Bankstown United Football Club
- Full name: Bankstown United
- Nickname: United
- Founded: 2016
- Ground: Padstow Park, Padstow
- League: NSW League Two
- 2025: 5th of 15
- Website: http://www.bdafa.com.au/bankstown-united-fc/

= Bankstown United =

Bankstown United, is a semi-professional soccer club, based and located in the Bankstown area of New South Wales. In season 2019, they are set to compete in the NSW League Two competition.
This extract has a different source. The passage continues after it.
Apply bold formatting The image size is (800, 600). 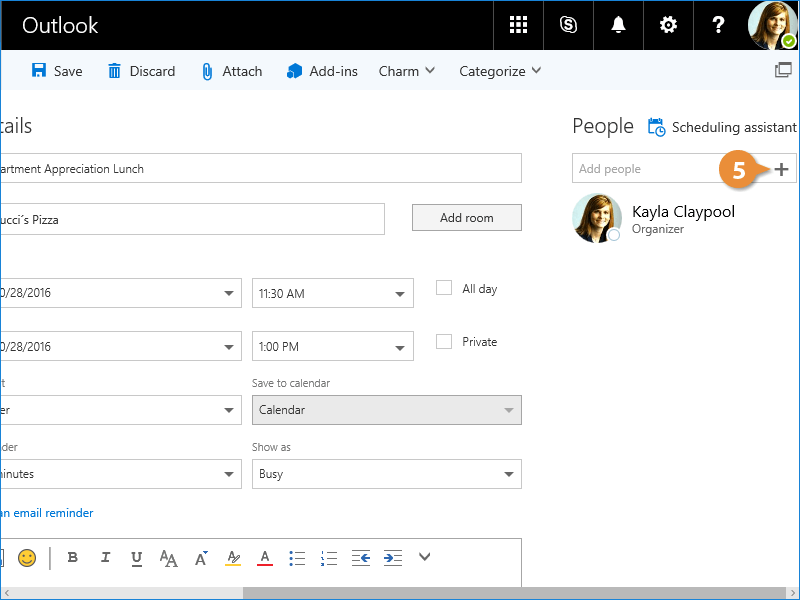pyautogui.click(x=72, y=558)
Bankstown United is the representative side of the Bankstown District Amateur Football Association.

== Senior Team History ==
In 2016 Bankstown United finished 4th out of 12 teams with 11 wins, 5 draws and 6 losses. They lost their elimination final to Camden Tigers 2–4.

In 2017 the club improved on their result in 2016 finishing as Premiers with 14 wins and 4 losses. However they would miss out on promotion due to the Club Championship standings and go on to lose the grand final 4–2 in extra time to the team that knocked them out in 2016, Camden Tigers.

In 2018 the club found the result they were looking for. After a hard season battling hard with Central Coast United for the premiership and promotion, a win in round 20 sent the side to the top of the table with 2 games remaining. They would go on to seal promotion however the grand final win would elude them once again, going down 2–0 to their Central Coast foes.

In 2022 the club will play in the NPl 2 Mens competition
FNSW also announced the structure of the 2022 season which saw BUFC elevated into NPL 2 Youth (youth structure in season 2022 is 3 divisions of 16 team competitions).

In 2025, the club got relegated to NPL 3 youth.

== Club colours ==
The club colours are green and yellow.